Banjo Kazooie’s return to consoles is something fans of Rare have been looking forward to for a very long. The wait will finally be over this November according to representatives from Rare at the Microsoft Showcase. When screen shots surfaced a few weeks back there was a buzz that it may have been a kart racing game. It turns out, vehicles are a major part of the game play in Banjo for both single player and mutliplayer. But there’s so much more. Rare has gone to great lengths to provide gamers with the freedom to build anything. No joke, anything. You can build a car, a helicopter, a plane, a space shuttle, and even a submarine if you wanted to. It all comes to shape in a realistic and revolutionary vehicular design garage in Banjo. Your imagination is the limit of what you can make.

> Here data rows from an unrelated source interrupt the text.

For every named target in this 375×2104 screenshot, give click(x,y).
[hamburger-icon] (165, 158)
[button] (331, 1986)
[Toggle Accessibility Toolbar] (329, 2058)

The garage starts you off with a very basic blue print of parts you can choose from. There is a science to building your vehicle of choice and I think in this game almost more than any other the smartest player is going to be the most successful. When building a vehicle you have to account for weight, aerodynamics, and fuel use due in part to the game’s use of the Havok physics engine. When you enter the garage you will start with a basic engine, body, and weapon choices. From there you can start to build your creation into anything you want. The preview build present yesterday had 15 pre made designs for us to choose however we were free to edit them if we wanted to. You of course will not start Banjo with the best parts but as you play through the campaign you will gain access to better and better parts. The vehicle design is extremely important. Design a vehicle that isn’t well balanced and you will run out of fuel in mid game or your vehicle may be easily defeated and pushed around. But fear not, you can test your newly minted machine in the car park which is sort of like Banjo’s idea of a half pipe except for vehicles before taking it out and challenging the world. Friends can also join you in the car park and you can show each other your vehicles. Another cool feature of the game in the single player portion at least was starting with a very basic vehicle and as you gain parts throughout the 5 lands in Banjo being able to upgrade on the fly. As you can see in the above video you can go from a vehicle on wheels, to a helicopter, then with the proper engine located in the back a jet. A thinking man’s game of how to best approach a challenge or situation.

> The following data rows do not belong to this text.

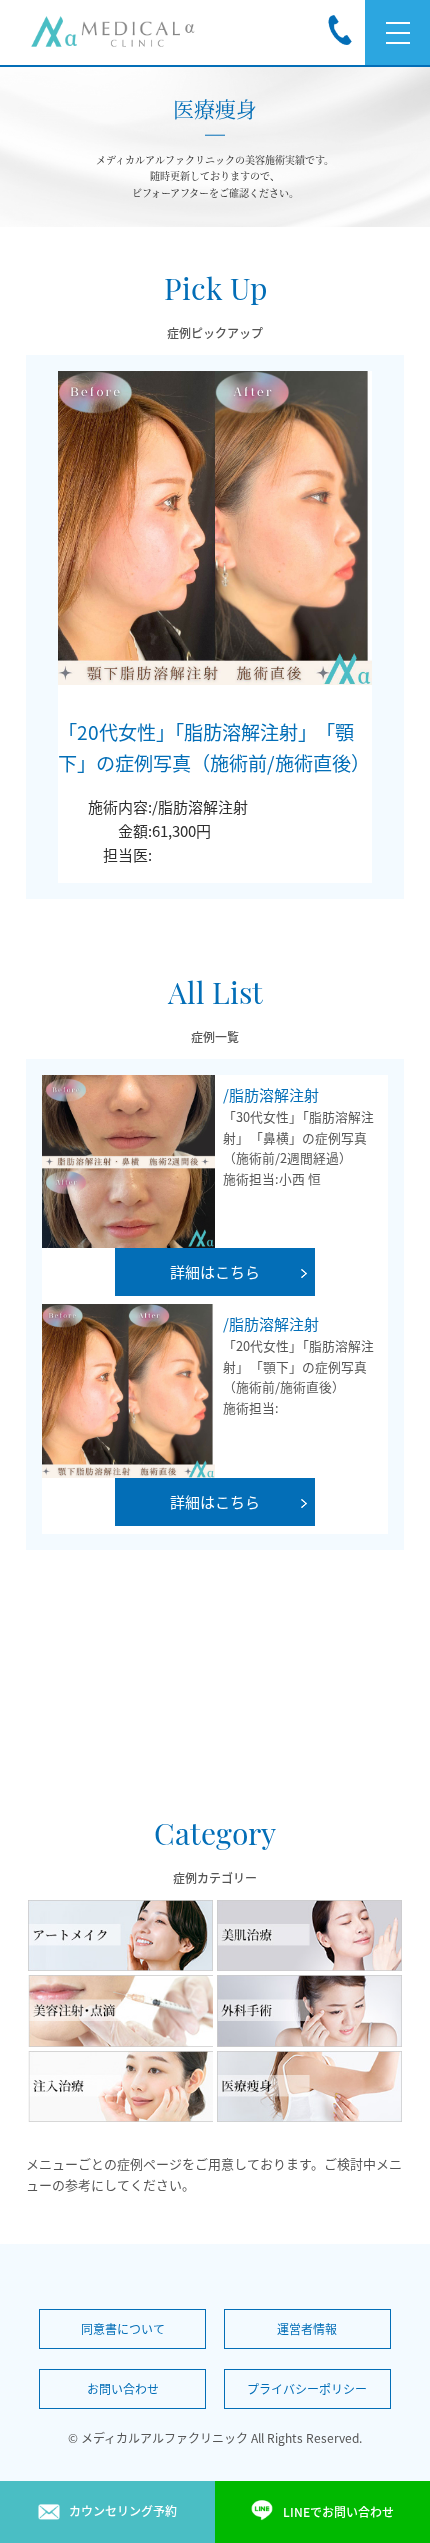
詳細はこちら (215, 1272)
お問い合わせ (123, 2389)
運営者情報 (307, 2329)
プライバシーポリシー (307, 2389)
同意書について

My hands on time with the game was spent in multiplayer. Banjo is going to feature 8 players online. The mode that was playable during my session was Sumo in which we played two rounds. Sumo is a modified version of King of the Hill. Start on a circular platform with your vehicle and do your best to stay as your opponents attempt to knock you off. The person with the most seconds on the platform at the end of the round wins. The one interesting feature though of the hill is that it extends vertically infinitely. I was told this by a Rare rep prior to the start of the first round so I chose a helicopter. Playing with people who have never touched Banjo before made for a pretty easy win considering I was able to hover above the knoll for the entire time without taking on attack. I was assured however that in play testing back at Rare people would easily counter this by adding weapons to their vehicles and shooting the sky camper down. In the second game I chose a car and things became a little more interesting as vehicles of various weight bowled into each other. I got knocked out on the ring and getting back on took a while as control of the vehicle I chose was not the greatest.

I think it is really difficult especially with the way the game is designed at this early stage to get a good gage on just how things are going to turn out. I feel as though much more experienced players would have done a better job of showing what is possible in Banjo rather than 8 never before having touched the game journalists playing in a mish mosh game. Or rather, in a play time that was more than 20 minutes. There is very large room for balance issues online and I am hoping someone doesn’t one day discover the uber vehicle to make killing the creativity of the game. There is massive potential for Banjo and especially those in the community interested in design are going to love it and the freedom it allows you. The multiplayer at least in our early demo was over Xbox live and did offer the choice for system link but no guarantee was made that it would be included in the final game. I was also assured the game hasn’t forgotten its roots as a platformer at heart and Kazzoie still plays a major role in assisting you through the world but in a much different way than players of the old Banjo would have come to expect.